# Data processing

In [1]:
#import packages

import pandas as pd
import numpy as np
import matplotlib.pyplot as plt
import torch
import os


The input in the model consists of the DEM and the first measurement of the waterdepth. In that way the UNET-model knows from what direction the water is coming. The model is trained on the training data set and tested on three different test datasets. The training data is splitted in validation and training part in another notebook. 

In order to run this notebook, all the datasets need to be downloaded and stored in the same folder as this notebook.

In [2]:
# Choose the testing data set 

test_dataset = 3 # can be 1, 2 or 3

# Define numbers for the test and training data.
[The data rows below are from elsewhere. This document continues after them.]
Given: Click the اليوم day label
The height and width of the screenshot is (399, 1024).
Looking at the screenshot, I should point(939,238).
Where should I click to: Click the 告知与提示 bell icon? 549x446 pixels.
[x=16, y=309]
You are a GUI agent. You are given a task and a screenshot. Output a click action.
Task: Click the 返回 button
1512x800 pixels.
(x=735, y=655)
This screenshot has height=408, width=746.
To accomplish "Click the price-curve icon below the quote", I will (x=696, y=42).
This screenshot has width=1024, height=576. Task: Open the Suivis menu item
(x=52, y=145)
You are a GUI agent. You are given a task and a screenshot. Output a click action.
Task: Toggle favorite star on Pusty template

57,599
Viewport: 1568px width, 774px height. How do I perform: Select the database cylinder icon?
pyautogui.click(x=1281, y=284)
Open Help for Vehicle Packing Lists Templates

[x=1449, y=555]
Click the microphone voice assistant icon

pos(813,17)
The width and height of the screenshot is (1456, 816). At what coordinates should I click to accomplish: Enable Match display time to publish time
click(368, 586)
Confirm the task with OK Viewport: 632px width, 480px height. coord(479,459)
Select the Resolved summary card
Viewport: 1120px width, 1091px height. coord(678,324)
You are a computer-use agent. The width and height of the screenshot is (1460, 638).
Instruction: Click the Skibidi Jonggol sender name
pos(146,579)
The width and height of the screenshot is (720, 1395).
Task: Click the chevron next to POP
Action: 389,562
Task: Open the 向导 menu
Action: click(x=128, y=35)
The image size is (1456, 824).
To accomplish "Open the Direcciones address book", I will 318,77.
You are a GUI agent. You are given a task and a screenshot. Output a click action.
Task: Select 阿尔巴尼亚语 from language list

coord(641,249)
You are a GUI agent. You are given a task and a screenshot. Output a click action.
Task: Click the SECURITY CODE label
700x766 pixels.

These refer to the names of the data files
# For the first two datasets, there are 97 time steps of 30 minutes, for the third dataset there are 241 time steps of 30 minutes



if test_dataset == 1:
    numbers_test = np.linspace(500, 519, 20, dtype=int)
    time = 97
    
if test_dataset == 2:
    numbers_test = np.linspace(10000, 10020, 21, dtype=int)
    time = 97

#we use only the first 98 time steps of dataset 3
if test_dataset == 3:
    numbers_test = np.linspace(15001, 15010, 10, dtype=int)
    time = 98
    
# The training data is the same for all datasets
numbers_train = np.linspace(1, 80, 80, dtype=int) 


In [13]:
#Define path to stored DEMs and waterdepths

base_path_DEM = 'C:/Users/emma1/Dropbox/Env Eng 23-24/DSAIE/Project/raw_datasets/raw_datasets/DEM'
base_path_WD = 'C:/Users/emma1/Dropbox/Env Eng 23-24/DSAIE/Project/raw_datasets/raw_datasets/WD'

output_folder = 'C:/Users/emma1/Dropbox/Env Eng 23-24/DSAIE/Project/raw_datasets/raw_datasets/Data_processed'

In [4]:
# Loading the DEMs and waterdepth data
test_DEM = []
test_WD = []
train_DEM = []
train_WD = []

for i in numbers_train:
    file_path_DEM_train = os.path.join(base_path_DEM, f"DEM_{i}.txt")
    DEM = np.loadtxt(file_path_DEM_train)
    train_DEM.append(DEM)
    
    file_path_WD_train = os.path.join(base_path_WD, f"WD_{i}.txt") 
    WD = np.loadtxt(file_path_WD_train)
    train_WD.append(WD)
    
for i in numbers_test:
    file_path_DEM_test = os.path.join(base_path_DEM, f"DEM_{i}.txt")
    DEM = np.loadtxt(file_path_DEM_test)    
    test_DEM.append(DEM)
     
    file_path_WD_test = os.path.join(base_path_WD, f"WD_{i}.txt") 
    WD = np.loadtxt(file_path_WD_test)
    test_WD.append(WD)


## Creating and reshaping training and testing data

With the function below, the input to the model is created. The input contains a tensor with the DEM and corresponing first water level for every time step.

In [5]:
def input_processing(DEM, WD, time):
    
    "Processing of DEM and WD to correct format as input"
    
    inputs = []
    
    for i in range(len(DEM)):

        input_val = []
        # Reshaping the DEM array to a 2D array
        x = np.unique([row[0] for row in DEM[i]])
        y = np.unique([row[1] for row in DEM[i]])
        z = np.array([row[2] for row in DEM[i]]).reshape(len(y), len(x))
    
        # Selecting the first time step with a non-zero water depth measurement as input
        WD_array = []
        
        for line in range(0, time):
            time_step = WD[i][line]
            
            if any(value != 0 for value in time_step):      # The timesteps with non-zero values are selected (start of the flooding event)
                WD_array.append(time_step.reshape(len(y), len(x)))
            
        # The first timestep with flooding is selected, this is an input in the model so it knows where the water is coming from        
        first_WD = WD_array[0] 
    
    
        # The DEMs and corresponding first waterdepths are combined in one tensor per location and stored in train_input
        input_val.append(z)
        input_val.append(first_WD)
        
        inputs.append(torch.tensor(input_val, dtype=torch.float32))
    return inputs
    
    
    

In [6]:
train_input = input_processing(train_DEM, train_WD, 97)
test_input = input_processing(test_DEM, test_WD, time)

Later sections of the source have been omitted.